● **Material provided**:
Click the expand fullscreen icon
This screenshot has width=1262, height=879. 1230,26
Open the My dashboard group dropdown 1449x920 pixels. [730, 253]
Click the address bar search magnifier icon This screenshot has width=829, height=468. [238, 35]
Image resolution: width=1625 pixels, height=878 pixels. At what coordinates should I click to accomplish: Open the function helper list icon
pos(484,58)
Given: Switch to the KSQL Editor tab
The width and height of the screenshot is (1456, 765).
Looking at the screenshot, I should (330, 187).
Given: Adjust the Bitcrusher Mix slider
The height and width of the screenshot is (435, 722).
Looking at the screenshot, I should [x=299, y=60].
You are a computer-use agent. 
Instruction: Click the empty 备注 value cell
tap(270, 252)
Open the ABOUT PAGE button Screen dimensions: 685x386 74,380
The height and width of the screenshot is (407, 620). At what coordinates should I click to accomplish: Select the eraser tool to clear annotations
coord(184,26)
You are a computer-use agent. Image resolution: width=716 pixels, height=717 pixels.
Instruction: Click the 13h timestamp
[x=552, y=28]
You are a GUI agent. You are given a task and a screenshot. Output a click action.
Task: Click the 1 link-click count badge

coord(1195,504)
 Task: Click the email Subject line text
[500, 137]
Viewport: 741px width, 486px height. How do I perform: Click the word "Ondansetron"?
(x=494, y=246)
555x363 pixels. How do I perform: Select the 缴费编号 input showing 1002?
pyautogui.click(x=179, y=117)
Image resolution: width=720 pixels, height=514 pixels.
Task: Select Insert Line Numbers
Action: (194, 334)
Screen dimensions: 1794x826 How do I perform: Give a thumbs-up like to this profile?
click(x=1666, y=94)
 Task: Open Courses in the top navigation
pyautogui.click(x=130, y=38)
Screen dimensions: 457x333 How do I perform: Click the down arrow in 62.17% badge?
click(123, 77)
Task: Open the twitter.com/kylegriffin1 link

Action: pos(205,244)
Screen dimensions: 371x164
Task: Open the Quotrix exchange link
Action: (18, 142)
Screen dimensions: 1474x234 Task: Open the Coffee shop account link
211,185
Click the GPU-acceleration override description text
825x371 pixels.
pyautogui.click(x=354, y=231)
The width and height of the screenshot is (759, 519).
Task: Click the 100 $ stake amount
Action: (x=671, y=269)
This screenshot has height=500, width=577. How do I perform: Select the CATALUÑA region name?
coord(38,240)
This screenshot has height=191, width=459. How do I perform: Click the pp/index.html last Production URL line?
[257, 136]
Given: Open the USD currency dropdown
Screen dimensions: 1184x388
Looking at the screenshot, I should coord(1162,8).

● **Exercise description**:
Copy out the lines above, from the one holding "You are a computer-use agent. Image" through the final line, with no other lines.

● **Answer section**:
You are a computer-use agent. Image resolution: width=716 pixels, height=717 pixels.
Instruction: Click the 13h timestamp
[x=552, y=28]
You are a GUI agent. You are given a task and a screenshot. Output a click action.
Task: Click the 1 link-click count badge

coord(1195,504)
 Task: Click the email Subject line text
[500, 137]
Viewport: 741px width, 486px height. How do I perform: Click the word "Ondansetron"?
(x=494, y=246)
555x363 pixels. How do I perform: Select the 缴费编号 input showing 1002?
pyautogui.click(x=179, y=117)
Image resolution: width=720 pixels, height=514 pixels.
Task: Select Insert Line Numbers
Action: (194, 334)
Screen dimensions: 1794x826 How do I perform: Give a thumbs-up like to this profile?
click(x=1666, y=94)
 Task: Open Courses in the top navigation
pyautogui.click(x=130, y=38)
Screen dimensions: 457x333 How do I perform: Click the down arrow in 62.17% badge?
click(123, 77)
Task: Open the twitter.com/kylegriffin1 link

Action: pos(205,244)
Screen dimensions: 371x164
Task: Open the Quotrix exchange link
Action: (18, 142)
Screen dimensions: 1474x234 Task: Open the Coffee shop account link
211,185
Click the GPU-acceleration override description text
825x371 pixels.
pyautogui.click(x=354, y=231)
The width and height of the screenshot is (759, 519).
Task: Click the 100 $ stake amount
Action: (x=671, y=269)
This screenshot has height=500, width=577. How do I perform: Select the CATALUÑA region name?
coord(38,240)
This screenshot has height=191, width=459. How do I perform: Click the pp/index.html last Production URL line?
[257, 136]
Given: Open the USD currency dropdown
Screen dimensions: 1184x388
Looking at the screenshot, I should coord(1162,8).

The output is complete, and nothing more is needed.